About Catholics judging good or evil, Catholics can acknowledge a true witnessing of good or evil, and Catholics can be a witness about God's words about good and evil; however, Catholics have been told not to judge a person as going to heaven or to hell. From the New Testament, John 5:22 (New International Version), "... [God] the Father judges no one, but has entrusted all [spiritual] judgment to the Son, ...".
The Catholic Church owns and operates the Pontifical Academy of Sciences in Vatican City, established in 1603. The Pontifical Academy of Sciences is reportedly concerned with objective science and not science that is subjective to politics, religion and personal agenda. The Vatican owns and operates a state of art telescope in Arizona, USA. Pope Pius XI wrote in 1936 that true science is never in contrast with the truth of Christian faith (a belief that truth cannot contradict itself); and, Pope Pius XI also wrote that for the progress of science, the Catholic Church and its members can work for the discovery and in the service of truth for science. For example, the science of archaeology reportedly has verified some place names mentioned in the Old Testament. Pope John II wrote in 1979 that faith and science can have a harmony of truth, and that believers can investigate nature to analyze and know the work of its intelligent creator. The Catholic Church reportedly is in a constant reconciliation with science as new truths are verified. In my words, examples of science that can oppose the Catholic faith are sciences that detract a person from the Catholic faith and therefore the possibility of spiritual salvation and an eternal life in heaven; science that can use truth to invalidate divine presence, purpose, cause, and will; and science that does not respect the dignity of life, which can dehumanize people by carelessly placing people at risk. Based on John 14:6 (New International Version), Jesus replied to Thomas, "... I am the way and the truth and the life. ...".

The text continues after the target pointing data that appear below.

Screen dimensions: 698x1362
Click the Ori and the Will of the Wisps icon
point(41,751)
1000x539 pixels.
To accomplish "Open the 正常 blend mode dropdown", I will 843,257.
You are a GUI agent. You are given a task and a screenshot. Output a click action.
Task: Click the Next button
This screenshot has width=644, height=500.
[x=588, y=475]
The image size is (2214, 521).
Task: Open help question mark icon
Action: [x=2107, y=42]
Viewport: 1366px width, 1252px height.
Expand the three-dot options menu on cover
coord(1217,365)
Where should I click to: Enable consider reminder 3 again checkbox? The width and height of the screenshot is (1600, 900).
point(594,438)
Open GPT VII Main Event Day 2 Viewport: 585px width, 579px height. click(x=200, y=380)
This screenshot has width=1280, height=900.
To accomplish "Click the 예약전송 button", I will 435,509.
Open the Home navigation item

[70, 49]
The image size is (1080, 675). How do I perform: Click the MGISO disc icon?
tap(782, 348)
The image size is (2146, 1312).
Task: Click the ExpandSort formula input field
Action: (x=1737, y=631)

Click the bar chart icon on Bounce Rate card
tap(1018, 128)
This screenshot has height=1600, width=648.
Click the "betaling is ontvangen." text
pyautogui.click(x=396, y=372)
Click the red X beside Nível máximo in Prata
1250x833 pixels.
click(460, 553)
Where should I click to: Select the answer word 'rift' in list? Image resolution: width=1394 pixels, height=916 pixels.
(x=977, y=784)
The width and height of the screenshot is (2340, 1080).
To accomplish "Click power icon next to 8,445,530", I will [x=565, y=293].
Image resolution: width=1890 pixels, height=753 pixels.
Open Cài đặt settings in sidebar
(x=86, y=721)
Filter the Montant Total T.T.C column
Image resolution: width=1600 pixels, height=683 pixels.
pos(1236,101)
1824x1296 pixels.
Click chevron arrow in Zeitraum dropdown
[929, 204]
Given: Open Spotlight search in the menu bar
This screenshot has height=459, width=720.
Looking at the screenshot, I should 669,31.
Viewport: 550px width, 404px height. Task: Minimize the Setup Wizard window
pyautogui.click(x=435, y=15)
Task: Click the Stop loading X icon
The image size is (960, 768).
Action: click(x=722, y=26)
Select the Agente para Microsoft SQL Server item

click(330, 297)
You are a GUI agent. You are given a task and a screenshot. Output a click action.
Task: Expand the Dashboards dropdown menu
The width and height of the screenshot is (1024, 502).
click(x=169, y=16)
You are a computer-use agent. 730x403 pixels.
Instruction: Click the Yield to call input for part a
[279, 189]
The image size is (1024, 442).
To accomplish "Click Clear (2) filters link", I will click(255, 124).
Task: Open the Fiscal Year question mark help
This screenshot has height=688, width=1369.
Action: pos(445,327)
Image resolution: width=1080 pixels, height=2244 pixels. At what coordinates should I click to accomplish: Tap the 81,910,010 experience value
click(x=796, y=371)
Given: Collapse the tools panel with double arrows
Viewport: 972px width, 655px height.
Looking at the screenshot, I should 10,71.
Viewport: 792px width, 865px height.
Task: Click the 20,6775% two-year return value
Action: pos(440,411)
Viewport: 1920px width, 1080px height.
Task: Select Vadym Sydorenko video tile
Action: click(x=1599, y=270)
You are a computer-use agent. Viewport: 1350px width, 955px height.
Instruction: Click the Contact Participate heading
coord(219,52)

My answer to "Science and God (One and the same?)" is that science can be a search for truth in knowing and for applicable knowledge. Catholicism can be a desire for truth for knowing and not 'falling off' the way to heaven, and for promoting the well-being and the abundance of natural and spiritual life. Science and Catholicism often use different means for truth as in the scientific method of science where people can use their own efforts to discover truth, and in religion where truth is revealed by God from God's word and works from the past and hopefully in the future. Both people of science and religion can use reason, intellect and common sense for a further understanding and explanation of truth. Therefore, I think that in the tale of two truths the in between where science and God can meet is truth, however not always using the same method.